Whether your sales up or down, there has to be a reason. So what's behind the participation slump among students who don't qualify for free or reduced-priced meals? Some school nutrition professionals say it's a clear case of cause and effect: paying kids don't like the new menus, so they're not buying. But a recent report from the Food Resource and Action Center describes a much more complex set of circumstances. So does the experience of one well-to-do Kansas high school, where competitive foods are losing ground to the healthier, reimbursable "deal meal." This program has been sponsored by The Tabard Inn. located in Washinton DC.

"The vast majority of schools are offering competitive foods. USDA research says that competitive foods drive students away from the school meals program. They create stigma, especially for middle and high school students, where it's not necessarily the cool thing to be participating in the school meals program"

--Jessie Hewins on Inside School Food

"We were anticipating a drop in our a la carte sales, just like all the other schools implementing Smart Snacks.

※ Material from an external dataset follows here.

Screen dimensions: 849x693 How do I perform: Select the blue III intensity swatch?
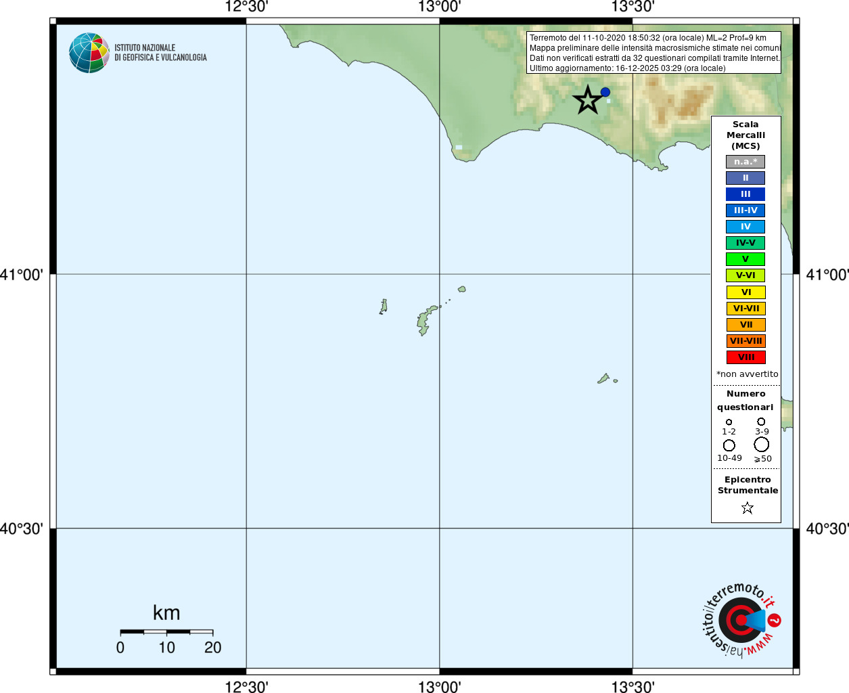(x=745, y=194)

However, our reimbursable meals are up. Part of that is due to the fact that we've turned everything inside of the serving area into a potential reimbursable meal. We're calling it a 'meal deal.'"

"We encourage the high schools kids to take a whole apple or banana with them, to eat in study hall or before practice, and a lot of them are doing that. It's the change we want to see. The more popular students are being role models in this, and that's helping a lot."